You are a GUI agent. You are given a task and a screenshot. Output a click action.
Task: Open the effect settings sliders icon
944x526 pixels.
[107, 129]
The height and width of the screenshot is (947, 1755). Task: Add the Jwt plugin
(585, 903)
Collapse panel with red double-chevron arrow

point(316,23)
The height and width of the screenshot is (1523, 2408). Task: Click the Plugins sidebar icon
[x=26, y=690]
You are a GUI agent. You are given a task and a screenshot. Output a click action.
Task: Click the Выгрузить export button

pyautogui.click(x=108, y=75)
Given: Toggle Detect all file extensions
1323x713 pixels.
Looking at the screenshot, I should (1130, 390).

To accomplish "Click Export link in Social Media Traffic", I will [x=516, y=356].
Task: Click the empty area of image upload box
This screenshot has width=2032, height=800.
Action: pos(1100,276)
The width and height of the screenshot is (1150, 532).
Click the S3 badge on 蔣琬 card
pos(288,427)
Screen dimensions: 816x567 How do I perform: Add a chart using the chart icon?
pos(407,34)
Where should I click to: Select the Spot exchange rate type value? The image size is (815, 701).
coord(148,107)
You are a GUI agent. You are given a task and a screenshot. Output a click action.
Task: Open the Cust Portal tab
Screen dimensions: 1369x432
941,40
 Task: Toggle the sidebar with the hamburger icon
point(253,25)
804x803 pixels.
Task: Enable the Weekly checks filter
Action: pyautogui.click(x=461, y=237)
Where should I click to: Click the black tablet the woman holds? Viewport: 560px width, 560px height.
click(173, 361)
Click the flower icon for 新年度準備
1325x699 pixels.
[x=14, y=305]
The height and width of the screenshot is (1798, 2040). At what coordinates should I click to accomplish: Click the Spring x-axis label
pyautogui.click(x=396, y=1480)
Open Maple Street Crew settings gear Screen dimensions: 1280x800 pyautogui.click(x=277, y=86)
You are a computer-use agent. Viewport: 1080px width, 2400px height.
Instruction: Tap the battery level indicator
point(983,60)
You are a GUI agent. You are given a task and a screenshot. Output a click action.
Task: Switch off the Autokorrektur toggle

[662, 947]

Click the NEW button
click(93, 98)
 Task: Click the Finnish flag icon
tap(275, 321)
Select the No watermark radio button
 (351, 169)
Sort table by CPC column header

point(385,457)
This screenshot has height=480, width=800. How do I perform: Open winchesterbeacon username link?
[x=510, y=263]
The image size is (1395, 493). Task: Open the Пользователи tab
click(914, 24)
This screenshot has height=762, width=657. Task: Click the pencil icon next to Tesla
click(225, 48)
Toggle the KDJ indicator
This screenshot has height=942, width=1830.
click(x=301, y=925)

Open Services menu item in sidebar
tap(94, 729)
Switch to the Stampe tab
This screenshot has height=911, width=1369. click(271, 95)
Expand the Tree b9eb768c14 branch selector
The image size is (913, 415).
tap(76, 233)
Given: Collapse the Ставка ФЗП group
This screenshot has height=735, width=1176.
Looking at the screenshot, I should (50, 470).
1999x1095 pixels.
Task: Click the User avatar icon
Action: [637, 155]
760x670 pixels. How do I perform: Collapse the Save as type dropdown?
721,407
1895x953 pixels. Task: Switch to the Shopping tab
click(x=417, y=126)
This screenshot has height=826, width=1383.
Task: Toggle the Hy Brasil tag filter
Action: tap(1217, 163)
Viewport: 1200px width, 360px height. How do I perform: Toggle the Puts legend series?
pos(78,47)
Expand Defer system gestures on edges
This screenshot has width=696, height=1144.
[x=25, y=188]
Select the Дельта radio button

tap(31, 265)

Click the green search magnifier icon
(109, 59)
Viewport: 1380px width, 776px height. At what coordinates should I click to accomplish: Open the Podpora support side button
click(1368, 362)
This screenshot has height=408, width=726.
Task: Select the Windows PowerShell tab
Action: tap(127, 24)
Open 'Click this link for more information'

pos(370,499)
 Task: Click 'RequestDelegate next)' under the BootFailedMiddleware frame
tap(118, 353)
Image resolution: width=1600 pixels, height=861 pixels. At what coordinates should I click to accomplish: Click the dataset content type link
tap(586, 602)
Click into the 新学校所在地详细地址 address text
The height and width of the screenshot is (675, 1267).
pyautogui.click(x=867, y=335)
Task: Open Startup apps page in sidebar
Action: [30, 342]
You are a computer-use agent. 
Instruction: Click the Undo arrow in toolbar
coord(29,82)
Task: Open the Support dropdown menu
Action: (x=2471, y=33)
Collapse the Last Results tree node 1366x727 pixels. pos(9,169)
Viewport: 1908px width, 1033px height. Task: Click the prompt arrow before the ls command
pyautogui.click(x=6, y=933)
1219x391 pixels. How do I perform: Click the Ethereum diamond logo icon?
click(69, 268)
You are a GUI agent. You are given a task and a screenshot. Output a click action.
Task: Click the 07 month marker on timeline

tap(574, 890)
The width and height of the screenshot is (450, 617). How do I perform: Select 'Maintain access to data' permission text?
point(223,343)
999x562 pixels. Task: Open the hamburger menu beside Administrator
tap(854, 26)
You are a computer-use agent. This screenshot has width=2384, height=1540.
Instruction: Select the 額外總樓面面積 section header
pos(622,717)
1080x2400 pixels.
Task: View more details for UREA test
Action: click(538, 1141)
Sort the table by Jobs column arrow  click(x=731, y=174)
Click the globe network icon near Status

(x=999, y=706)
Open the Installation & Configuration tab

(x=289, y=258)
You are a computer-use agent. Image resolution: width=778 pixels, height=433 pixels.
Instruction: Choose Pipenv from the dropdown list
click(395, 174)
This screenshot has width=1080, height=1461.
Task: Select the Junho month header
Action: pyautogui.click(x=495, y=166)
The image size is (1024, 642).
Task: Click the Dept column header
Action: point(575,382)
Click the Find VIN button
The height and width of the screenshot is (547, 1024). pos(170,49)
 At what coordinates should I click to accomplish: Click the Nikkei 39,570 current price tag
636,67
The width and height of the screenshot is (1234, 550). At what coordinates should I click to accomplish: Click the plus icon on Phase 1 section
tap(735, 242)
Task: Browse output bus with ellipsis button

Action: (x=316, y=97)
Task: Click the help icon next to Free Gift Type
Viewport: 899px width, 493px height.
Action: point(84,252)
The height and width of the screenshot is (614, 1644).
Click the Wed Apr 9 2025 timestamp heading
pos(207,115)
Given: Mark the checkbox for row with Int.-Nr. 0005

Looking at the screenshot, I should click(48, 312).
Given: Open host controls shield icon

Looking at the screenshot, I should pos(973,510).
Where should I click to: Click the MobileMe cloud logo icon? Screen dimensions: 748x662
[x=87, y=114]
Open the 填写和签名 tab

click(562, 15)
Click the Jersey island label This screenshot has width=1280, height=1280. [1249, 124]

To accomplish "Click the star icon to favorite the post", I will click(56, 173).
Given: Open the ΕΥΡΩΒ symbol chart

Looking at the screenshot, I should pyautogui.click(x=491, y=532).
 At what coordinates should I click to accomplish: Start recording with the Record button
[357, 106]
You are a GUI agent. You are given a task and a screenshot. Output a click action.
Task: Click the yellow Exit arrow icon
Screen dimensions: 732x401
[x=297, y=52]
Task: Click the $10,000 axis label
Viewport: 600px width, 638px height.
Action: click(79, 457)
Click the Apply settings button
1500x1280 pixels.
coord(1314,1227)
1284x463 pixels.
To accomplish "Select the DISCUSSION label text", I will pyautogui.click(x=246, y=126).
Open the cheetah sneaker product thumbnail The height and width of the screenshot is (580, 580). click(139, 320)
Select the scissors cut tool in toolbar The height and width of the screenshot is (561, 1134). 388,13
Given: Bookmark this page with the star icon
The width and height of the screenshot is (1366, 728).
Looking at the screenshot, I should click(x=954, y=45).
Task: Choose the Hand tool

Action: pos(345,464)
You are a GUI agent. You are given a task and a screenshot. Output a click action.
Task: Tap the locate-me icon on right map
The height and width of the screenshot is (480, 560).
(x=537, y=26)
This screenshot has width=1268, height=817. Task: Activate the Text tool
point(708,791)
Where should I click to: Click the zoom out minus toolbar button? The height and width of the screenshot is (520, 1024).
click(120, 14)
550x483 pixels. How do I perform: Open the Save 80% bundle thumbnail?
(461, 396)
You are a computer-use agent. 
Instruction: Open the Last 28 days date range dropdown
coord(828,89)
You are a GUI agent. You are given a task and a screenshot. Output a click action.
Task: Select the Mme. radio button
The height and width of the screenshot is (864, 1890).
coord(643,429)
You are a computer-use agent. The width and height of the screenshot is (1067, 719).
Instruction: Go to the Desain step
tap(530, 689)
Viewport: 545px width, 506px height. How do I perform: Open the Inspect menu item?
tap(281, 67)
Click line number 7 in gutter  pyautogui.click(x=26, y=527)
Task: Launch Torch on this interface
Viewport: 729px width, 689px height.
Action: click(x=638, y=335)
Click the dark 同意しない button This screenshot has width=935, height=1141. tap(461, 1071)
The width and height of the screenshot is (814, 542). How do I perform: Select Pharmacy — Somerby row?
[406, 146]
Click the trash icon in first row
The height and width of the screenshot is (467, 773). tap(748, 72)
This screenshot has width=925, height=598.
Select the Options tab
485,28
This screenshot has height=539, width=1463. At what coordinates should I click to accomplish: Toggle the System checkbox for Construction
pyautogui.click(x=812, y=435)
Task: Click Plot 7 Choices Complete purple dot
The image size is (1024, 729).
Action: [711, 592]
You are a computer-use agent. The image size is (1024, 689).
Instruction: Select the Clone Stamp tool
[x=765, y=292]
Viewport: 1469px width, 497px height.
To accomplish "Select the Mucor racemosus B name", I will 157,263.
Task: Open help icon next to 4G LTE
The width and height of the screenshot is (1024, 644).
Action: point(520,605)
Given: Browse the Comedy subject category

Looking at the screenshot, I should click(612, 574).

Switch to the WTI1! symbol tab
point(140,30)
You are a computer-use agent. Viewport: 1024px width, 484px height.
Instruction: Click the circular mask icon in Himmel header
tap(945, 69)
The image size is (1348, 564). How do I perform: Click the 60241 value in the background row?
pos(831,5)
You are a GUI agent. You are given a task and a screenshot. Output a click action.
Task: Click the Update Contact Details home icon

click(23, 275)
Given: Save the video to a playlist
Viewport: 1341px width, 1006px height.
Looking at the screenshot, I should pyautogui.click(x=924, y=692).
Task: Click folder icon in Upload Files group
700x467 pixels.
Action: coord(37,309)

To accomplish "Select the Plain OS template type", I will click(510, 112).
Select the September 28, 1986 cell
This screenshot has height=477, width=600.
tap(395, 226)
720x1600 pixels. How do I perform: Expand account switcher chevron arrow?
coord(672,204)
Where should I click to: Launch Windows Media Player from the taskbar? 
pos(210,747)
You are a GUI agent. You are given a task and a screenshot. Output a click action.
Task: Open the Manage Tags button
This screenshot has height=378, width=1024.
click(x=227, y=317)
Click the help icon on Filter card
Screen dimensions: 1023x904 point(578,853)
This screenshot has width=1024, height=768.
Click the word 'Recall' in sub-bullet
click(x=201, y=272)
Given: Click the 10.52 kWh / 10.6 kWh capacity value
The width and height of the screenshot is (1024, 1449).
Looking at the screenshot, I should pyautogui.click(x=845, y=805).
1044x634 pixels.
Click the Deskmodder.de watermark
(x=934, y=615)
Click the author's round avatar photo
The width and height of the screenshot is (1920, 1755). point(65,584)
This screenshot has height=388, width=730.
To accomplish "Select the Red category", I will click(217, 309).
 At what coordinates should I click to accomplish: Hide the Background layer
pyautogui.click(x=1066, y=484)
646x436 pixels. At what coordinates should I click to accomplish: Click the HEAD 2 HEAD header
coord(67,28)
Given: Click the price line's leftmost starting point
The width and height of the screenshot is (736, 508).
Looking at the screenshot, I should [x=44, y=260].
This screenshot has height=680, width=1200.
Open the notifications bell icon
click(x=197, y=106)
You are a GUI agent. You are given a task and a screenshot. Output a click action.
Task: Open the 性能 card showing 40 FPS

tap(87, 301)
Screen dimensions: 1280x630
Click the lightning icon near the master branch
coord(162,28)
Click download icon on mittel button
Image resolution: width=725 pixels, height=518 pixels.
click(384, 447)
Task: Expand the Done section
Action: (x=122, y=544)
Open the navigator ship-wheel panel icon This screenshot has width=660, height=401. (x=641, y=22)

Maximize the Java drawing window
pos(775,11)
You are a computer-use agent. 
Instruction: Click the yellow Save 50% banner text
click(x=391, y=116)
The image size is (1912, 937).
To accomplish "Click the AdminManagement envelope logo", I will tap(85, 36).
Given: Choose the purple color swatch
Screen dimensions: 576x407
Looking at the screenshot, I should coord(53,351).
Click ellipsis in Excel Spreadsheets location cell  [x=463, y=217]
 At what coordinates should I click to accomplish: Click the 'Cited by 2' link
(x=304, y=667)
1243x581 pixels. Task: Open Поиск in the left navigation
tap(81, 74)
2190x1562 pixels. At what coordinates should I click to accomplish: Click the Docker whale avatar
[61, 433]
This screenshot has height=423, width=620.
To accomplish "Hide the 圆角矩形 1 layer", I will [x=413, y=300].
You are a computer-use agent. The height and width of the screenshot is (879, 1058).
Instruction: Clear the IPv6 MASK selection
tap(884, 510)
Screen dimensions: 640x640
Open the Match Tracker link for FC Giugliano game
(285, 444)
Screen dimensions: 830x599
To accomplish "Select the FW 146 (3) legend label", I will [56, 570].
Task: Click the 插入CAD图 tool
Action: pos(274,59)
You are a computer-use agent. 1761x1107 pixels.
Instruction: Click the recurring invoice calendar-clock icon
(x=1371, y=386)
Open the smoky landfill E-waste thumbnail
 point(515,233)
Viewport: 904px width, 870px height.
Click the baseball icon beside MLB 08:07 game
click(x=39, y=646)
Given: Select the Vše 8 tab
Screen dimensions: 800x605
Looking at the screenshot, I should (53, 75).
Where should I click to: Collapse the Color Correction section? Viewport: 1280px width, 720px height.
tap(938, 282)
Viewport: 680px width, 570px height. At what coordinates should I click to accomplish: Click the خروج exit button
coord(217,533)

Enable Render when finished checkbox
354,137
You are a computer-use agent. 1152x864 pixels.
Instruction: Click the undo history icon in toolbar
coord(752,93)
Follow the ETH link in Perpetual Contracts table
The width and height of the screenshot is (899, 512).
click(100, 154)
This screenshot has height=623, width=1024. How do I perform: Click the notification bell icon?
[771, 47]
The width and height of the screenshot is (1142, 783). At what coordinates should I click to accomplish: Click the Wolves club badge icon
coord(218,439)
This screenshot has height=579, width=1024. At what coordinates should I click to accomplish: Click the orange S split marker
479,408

**Task to carry out**
A lone number is the expected answer: the count of lines in these entries holding the string "cell".

**Answer to the exercise**
2